The Company does not have any subsidiary company(ies).

14. STATUTORY AUDITORS:

M/s SMV & Co, Chartered Accountants (FRN: 015630S) have been appointed as Statutory Auditors of the Company to hold office from the conclusion of twenty third Annual General Meeting until the conclusion of the 27th Annual General Meeting (AGM) to be held in the year 2023. The requirement to place the matter relating to appointment of auditors for ratification by members at every AGM has been done away by the Companies (Amendment) Act, 2017 with effect from May 7, 2018.

15. REPORTING OF FRAUDS BY AUDITORS:

During the year under review, neither the statutory auditors nor the secretarial auditor has reported to the au committee, under Section 143 (12) of the Companies Act, 2013, any instances of fraud committed against the Company by its officers or employees, the details of which would need to be mentioned in the Boards report

16. SECRETARIAL AUDITOR:

The Board had appointed Mr. Bharatiraju Vegiraju, Practicing Company Secretary, to conduct Secretarial Audit for the financial year 2020-21, pursuant to the provisions of Section 204 of the Companies Act, 2013 and Companies (Appointment and Remuneration of Managerial Personnel) Rules, 2014. The Secretarial Audit Report in Form MR - 3 for the financial year 2020-21 is enclosed herewith as Annexure 1 to this Report.

17. INTERNAL AUDITORS:

The Company has not appointed Internal Auditors for the FY2020-21.

18. CONSERVATION OF ENERGY,TECHNOLOGY ABSORPTION AND FOREIGN EXCHANGE TOO

The required information as per Sec.134 of the Companies Act 2013 is provided hereunder:

A. Conservation of Energy:

Your Companys operations are not energy intensive. Adequate measures have been taken to conserve energy wherever possible by using energy efficient computers and purchase of energy efficient equipment.

B. Technology Absorption:
1. Research and Development (R&D) : NIL
2. Technology absorption, adoption and innovation : NIL
C. Foreign Exchange Earnings and Out Go:
1. Foreign Exchange Earnings : NIL
2. Foreign Exchange Outgo : NIL

CORPORATE SOCIAL RESPONSIBILTY POLICY:

The provisions of section 135 of the Companies Act, 2013 relating to Corporate Social Responsibility is not applicable to the Company and hence the Company need not adopt any Corporate Social Responsibility Policy.

19. DETAILS OF ADEQUACY OF INTERNAL FINANCIAL CONTROLS:

Your Company has well established procedures for internal control across its various locations, commensurate with its size and operations. The organization is adequately staffed with qualified and experienced personnel for implementing and monitoring the internal control environment. The internal audit function is adequately resourced commensurate with the operations of the Company and reports to the Audit Committee of the Board.

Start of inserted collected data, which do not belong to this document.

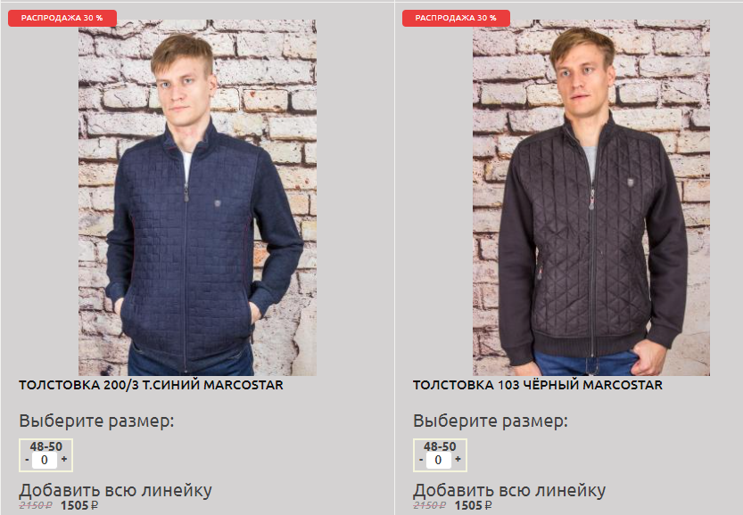Open ТОЛСТОВКА 103 ЧЁРНЫЙ MARCOSTAR product link
Viewport: 743px width, 515px height.
[537, 385]
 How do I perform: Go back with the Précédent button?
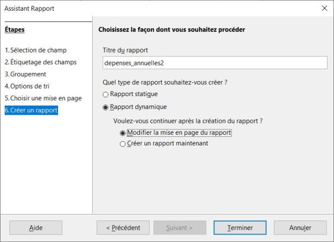[x=122, y=228]
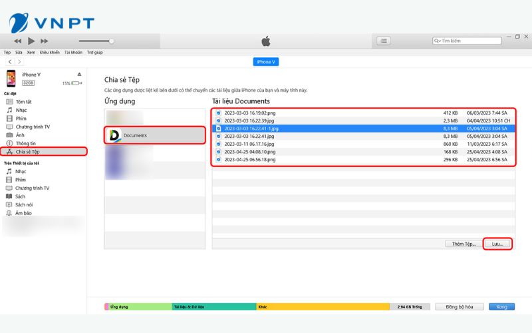Select the Documents app in the Ứng dụng list

coord(135,135)
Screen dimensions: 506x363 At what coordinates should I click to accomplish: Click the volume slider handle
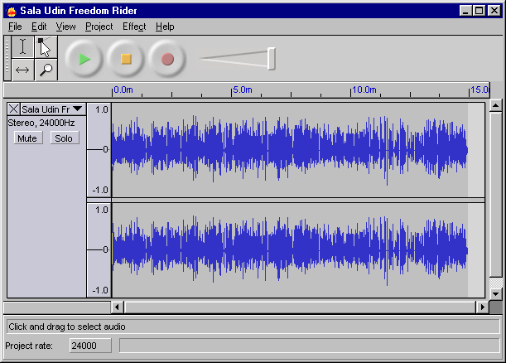point(271,59)
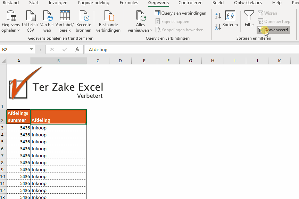Viewport: 299px width, 199px height.
Task: Sort descending with the Z-A icon
Action: pyautogui.click(x=218, y=27)
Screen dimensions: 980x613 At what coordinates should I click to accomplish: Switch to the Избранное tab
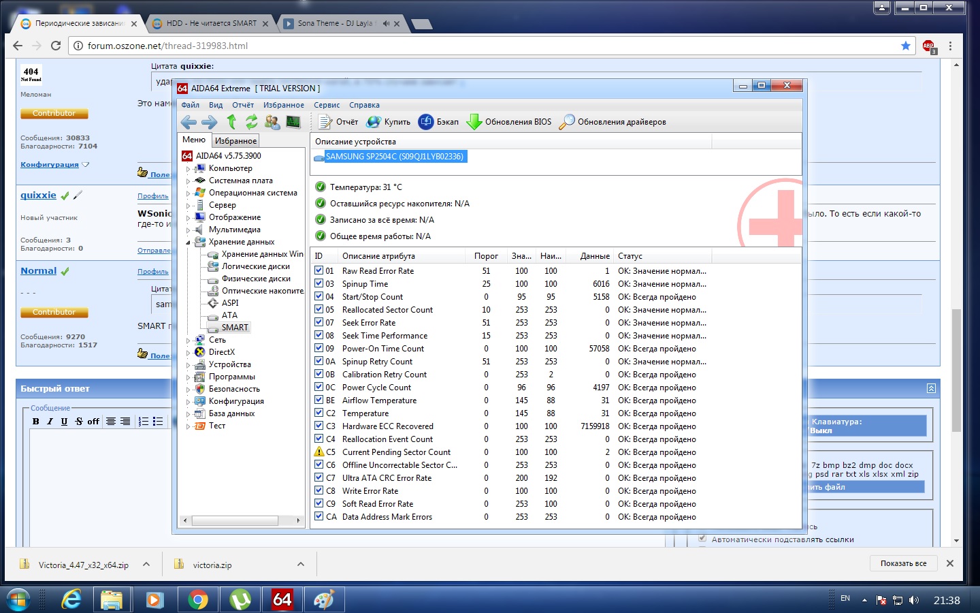[235, 141]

20. PARTICULARS OF LOANS, GUARANTEES OR INVESTMENTS:

During the year under review, the company has not given loans or Guarantees or made investments beyond limits prescribed under section 186 of the Companies Act, 2013

21. RISK MANAGEMENT POLICY:

Your Company follows a comprehensive system of Risk Management. Your Company has adopted a procedure for assessment and minimization of probable risks. It ensures that all the risks are timely defined and mitigated in accordance with the well-structured risk management process.

22. RELATED PARTY TRANSACTIONS:

All contracts/arrangements/transactions entered by the Company during the financial year with related parties were in the ordinary course of business and on arms length basis. During the year, the company had not entered into any contract/arrangement/transaction with related parties which could be considered material in accordance with the policy of the company on materiality of related party transactions.

In accordance with Section 134(3)(h) of the Companies Act, 2013 and Rule 8(2) of the Companies(Accounts) Rules, 2014, the particulars of contract or arrangement entered into, if any, by the Company with related parties referred to in Section 188(1) in Form AOC-2 is attached as "Annexure - 2".

23. DISCLOSURE ABOUT COST AUDIT:

Cost Audit is not applicable to the company.

24. PARTICULARS ABOUT EMPLOYEES:

Under section 197(12) of the Companies Act, 2013, and Rule 5(1)(2) & (3) of the Companies(Appointment & Remuneration) Rules, 2014, no remuneration has been paid to any of the Directors of the Company for the financial year 2020-21.

None of the employees is drawing Rs. 8,50,000/- and above per month or Rs.1,02,00,000/- and above in aggregate per annum, the limits prescribed under Section 197(12) of Companies Act 2013 read with Rule 5 of Companies (Appointment & Remuneration Of Managerial Personnel) Rules, 2014.

25. COMMITTEES OF THE BOARD OF DIRECTORS:

We have in place all the Committees of the Board which are required to be constituted under the Companies Act, 2013 and SEBI (Listing Obligations and Disclosure Requirements) Regulations, 2015.

A detailed note on the Board and its Committees is provided under the Corporate Governance Report section in this Boards Report.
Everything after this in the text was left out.